Serena Williams, at thirty-three years old, has accomplished a feat that few professional tennis players have ever achieved. Beginning with last year’s U.S. Open Championship, she has won all four of the Grand Slam tennis tournaments (U.S. Open, Australian Open, French Open, and Wimbledon). The tennis world is calling it the Serena Slam. If she wins this year’s U.S. Open Championship, she will complete a calendar-year grand slam, making her only the fourth woman ever to do so.
To appreciate how difficult an accomplishment this is in tennis, only 7 men and 10 women (including Serena) have won all four Grand Slam titles during their tennis career. Furthermore, of the men and women who have won all four titles over the course of their career, only 3 women and 2 men (one did it twice) have done it in the same calendar year. Serena has managed to win four straight Grand Slam titles while playing on three different surfaces (hard courts, clay courts, and grass courts) in four different countries.
As a tennis fan, I marvel at Serena’s ability to battle through match after match and find a way to win, even when she’s not playing her best tennis.

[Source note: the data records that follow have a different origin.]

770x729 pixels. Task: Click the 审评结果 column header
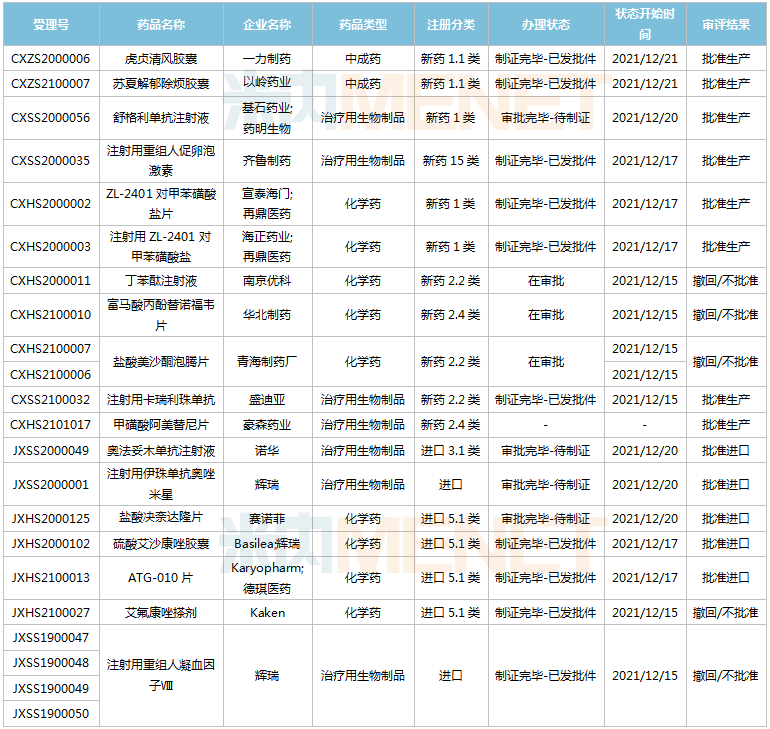[x=726, y=24]
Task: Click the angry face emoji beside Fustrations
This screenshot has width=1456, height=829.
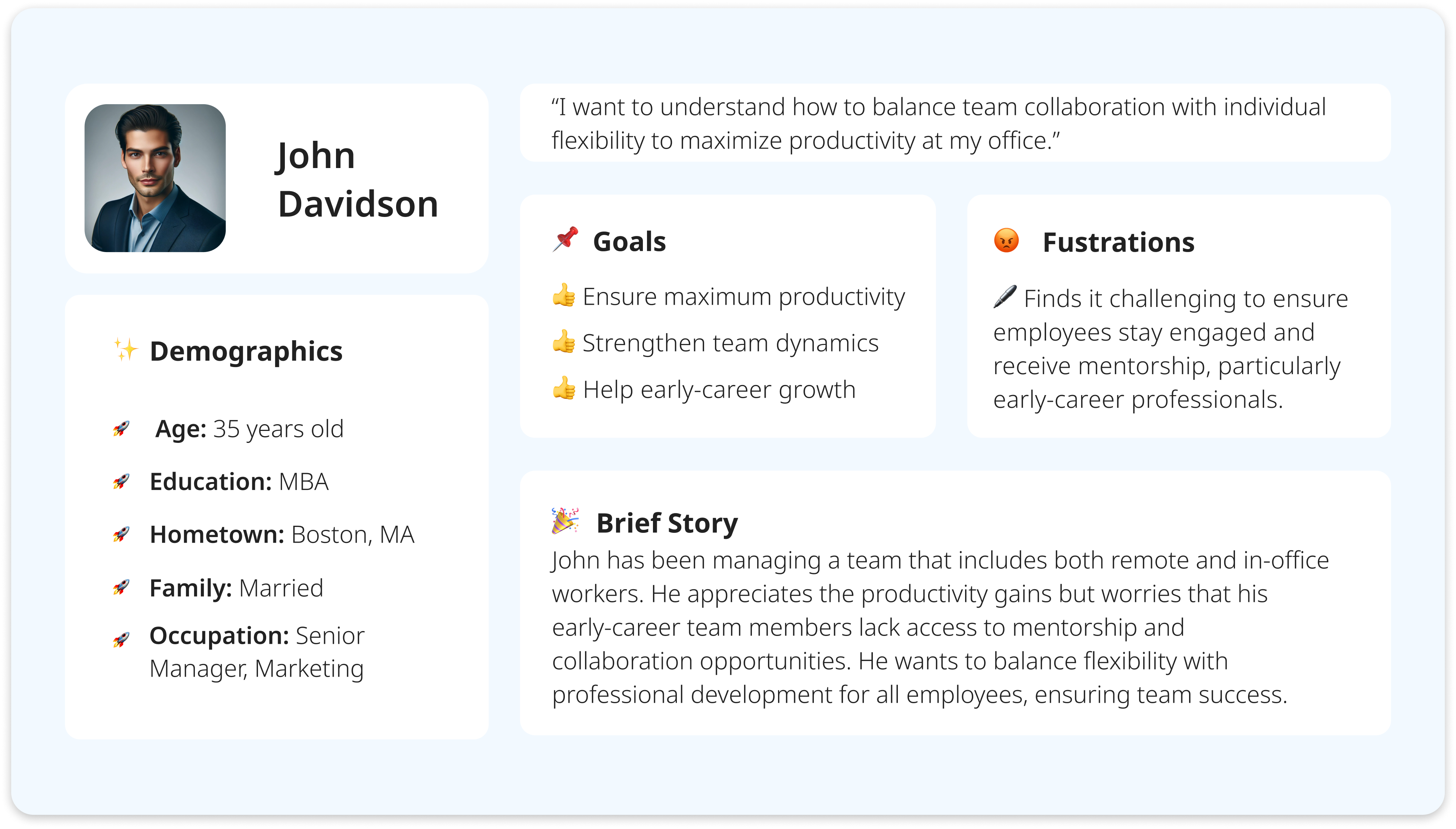Action: (x=1006, y=240)
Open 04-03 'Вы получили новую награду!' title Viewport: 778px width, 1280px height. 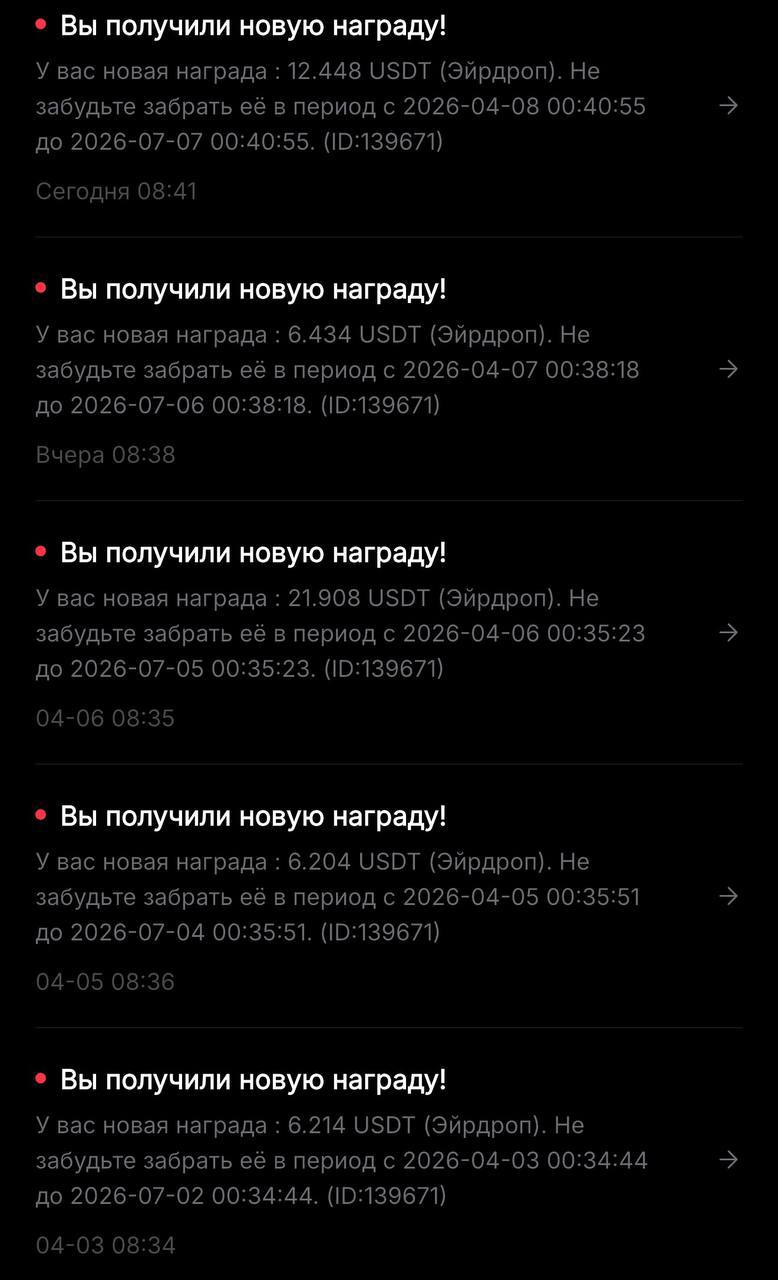[x=253, y=1080]
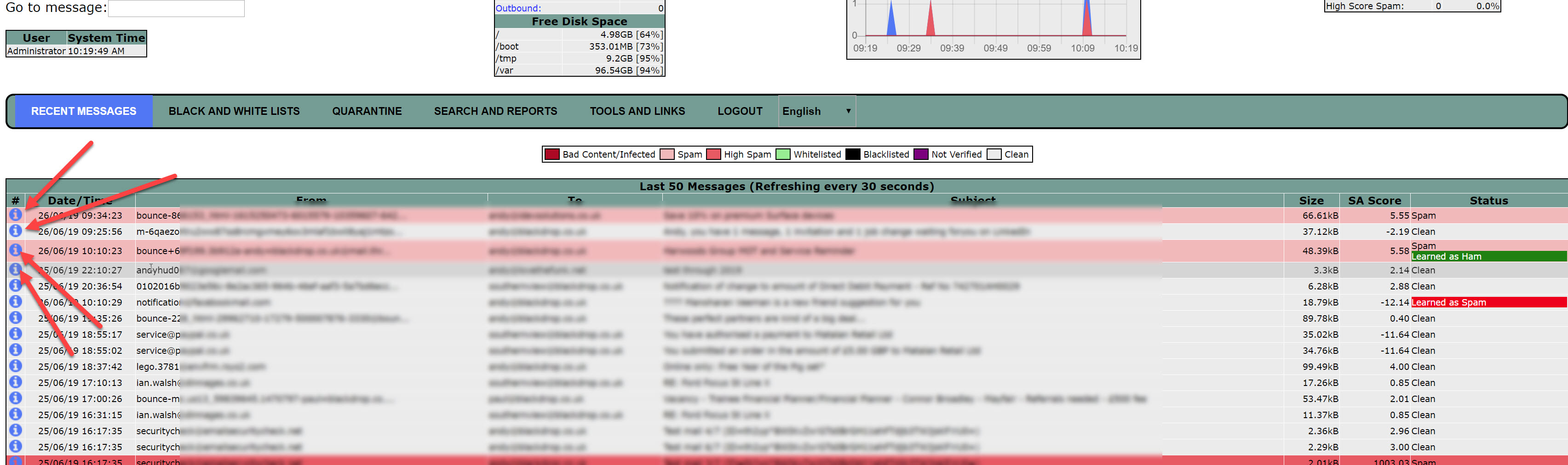Click info icon for 26/06/19 09:25:56 message
This screenshot has width=1568, height=465.
click(x=15, y=231)
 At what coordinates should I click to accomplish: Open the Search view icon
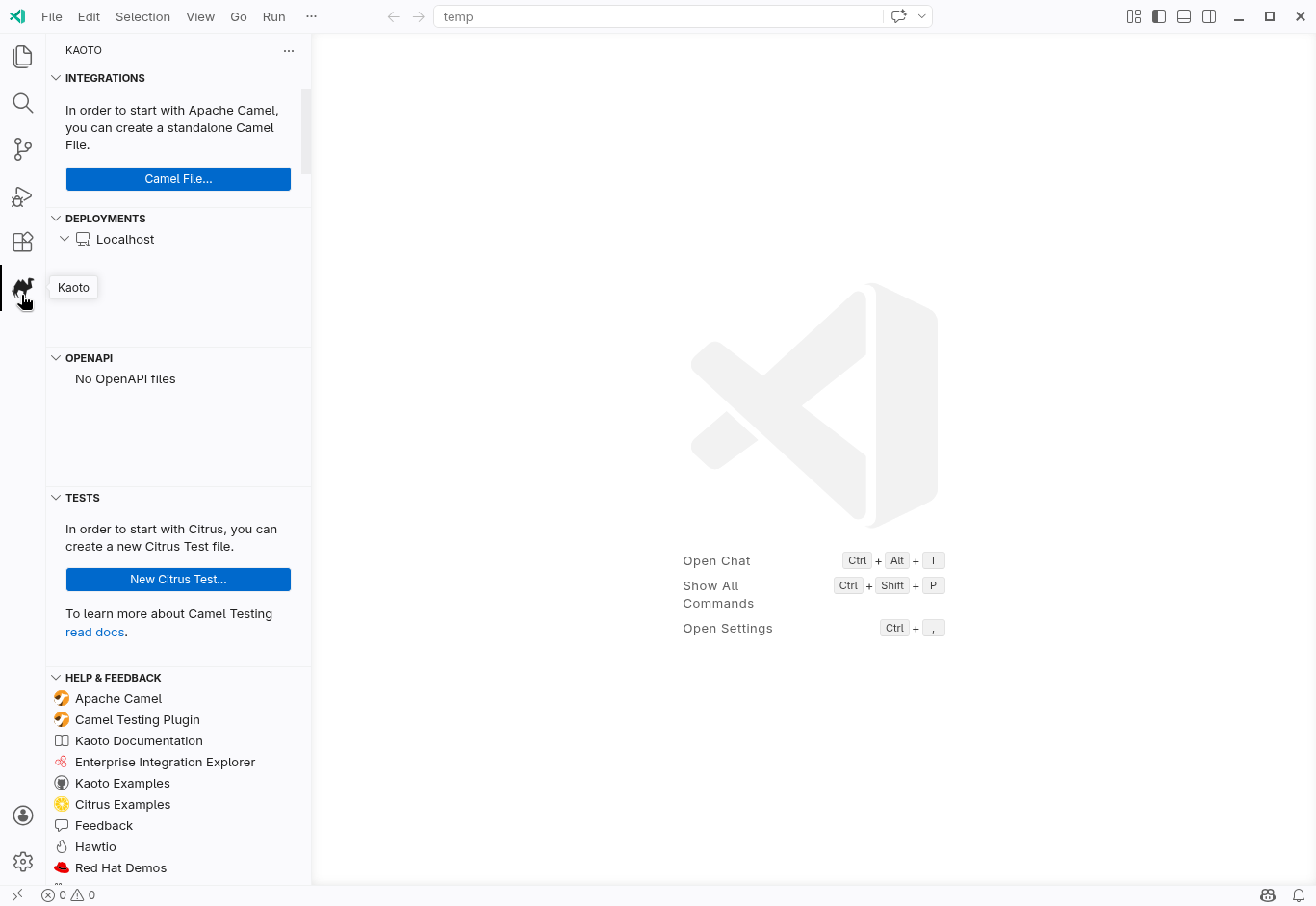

Whether you’re a fan of tennis or not, you can’t help but acknowledge that Serena is an outstanding athlete. She has won 21 Grand Slam singles titles in 25 appearances. Playing with her sister Venus, she has won 13 Grand Slam doubles titles and three Olympic gold medals in doubles. Serena has also won two Grand Slam titles in mixed doubles along with a gold medal in singles tennis at the London Olympics. Playing as well as she is at this point in her career, if she is not the best of all time, she will certainly be counted among them.